Rogers has managed to successfully negotiate every opening spell from England's quality fast bowler Jimmy Anderson and then fall with increasingly strange dismissals after his early hard work.
In the first innings at Lord's Rogers lasted more than an hour scoring 15 then missed a hip high full toss from spinner Graeme Swann which should have been dispatched to the boundary but instead trapped the left hander leg before wicket.
"Yeah it kind of went up and over the sight screen and I just lost it to be honest," a sheepish Rogers admitted on Tuesday.
"I kind of got surprised, thought it was a free hit, and unfortunately it hit me rather embarrassingly but I guess I just lost it and I don't really know what else to say there.
"It was hard to know where the ball was going because there was no normal reference points and in hindsight it would have been nice to challenge the lbw."
Having just seen Watson waste a review just a few minutes earlier, Rogers trudged off only to find that replays shows the ball going down the leg side, another shambolic episode of Australia failing to manage its referrals properly.
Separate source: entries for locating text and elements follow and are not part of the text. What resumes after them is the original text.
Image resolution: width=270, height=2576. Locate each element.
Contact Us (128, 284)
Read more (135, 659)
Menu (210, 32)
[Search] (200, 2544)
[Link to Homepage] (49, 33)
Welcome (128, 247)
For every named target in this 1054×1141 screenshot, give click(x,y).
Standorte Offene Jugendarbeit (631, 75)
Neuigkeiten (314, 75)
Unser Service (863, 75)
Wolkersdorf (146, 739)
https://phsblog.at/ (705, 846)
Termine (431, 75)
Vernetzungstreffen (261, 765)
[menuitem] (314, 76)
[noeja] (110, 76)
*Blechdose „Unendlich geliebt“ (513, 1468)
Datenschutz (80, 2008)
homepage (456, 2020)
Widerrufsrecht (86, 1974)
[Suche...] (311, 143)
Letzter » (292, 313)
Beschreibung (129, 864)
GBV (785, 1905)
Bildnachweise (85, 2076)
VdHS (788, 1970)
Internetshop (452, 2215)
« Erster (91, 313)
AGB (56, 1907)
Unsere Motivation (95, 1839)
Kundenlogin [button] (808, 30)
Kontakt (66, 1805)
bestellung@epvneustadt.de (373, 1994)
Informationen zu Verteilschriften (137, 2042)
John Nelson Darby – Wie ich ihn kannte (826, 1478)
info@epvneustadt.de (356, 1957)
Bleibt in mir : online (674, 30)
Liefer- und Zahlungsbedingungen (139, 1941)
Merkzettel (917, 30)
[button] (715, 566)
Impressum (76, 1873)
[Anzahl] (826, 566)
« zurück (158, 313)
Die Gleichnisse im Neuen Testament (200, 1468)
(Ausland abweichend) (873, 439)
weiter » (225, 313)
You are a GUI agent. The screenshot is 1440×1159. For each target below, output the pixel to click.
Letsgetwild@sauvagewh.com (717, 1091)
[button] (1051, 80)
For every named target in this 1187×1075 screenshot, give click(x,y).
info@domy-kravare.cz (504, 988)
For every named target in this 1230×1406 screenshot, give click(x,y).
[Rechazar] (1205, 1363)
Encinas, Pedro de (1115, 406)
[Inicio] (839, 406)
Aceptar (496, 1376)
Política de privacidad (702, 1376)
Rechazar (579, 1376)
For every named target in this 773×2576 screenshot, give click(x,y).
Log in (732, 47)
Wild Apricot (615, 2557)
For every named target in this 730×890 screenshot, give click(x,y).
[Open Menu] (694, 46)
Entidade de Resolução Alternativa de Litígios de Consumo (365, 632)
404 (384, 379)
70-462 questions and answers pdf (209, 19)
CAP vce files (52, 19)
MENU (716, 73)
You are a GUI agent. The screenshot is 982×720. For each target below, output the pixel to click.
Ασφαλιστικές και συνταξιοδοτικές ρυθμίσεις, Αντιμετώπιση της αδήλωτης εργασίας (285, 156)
Each team is allowed two wrong referrals an innings under the umpire decision review system (DRS) and Australia has been on the wrong end of a few.
Rogers challenged a leg before wicket decision given against him in the first Test when a delivery from Anderson from around the wicket appeared to be sliding down the leg side, raising doubts in the players' minds about what they should challenge.
"I think that DRS has changed a lot of people's understanding of what's going on," Rogers said.
"As a cricketer I've made a pretty poor umpire so far. This is the first time I've been involved with it. It's a bit of a learning process, and you have to learn quickly."
Most of all he needs to make some runs.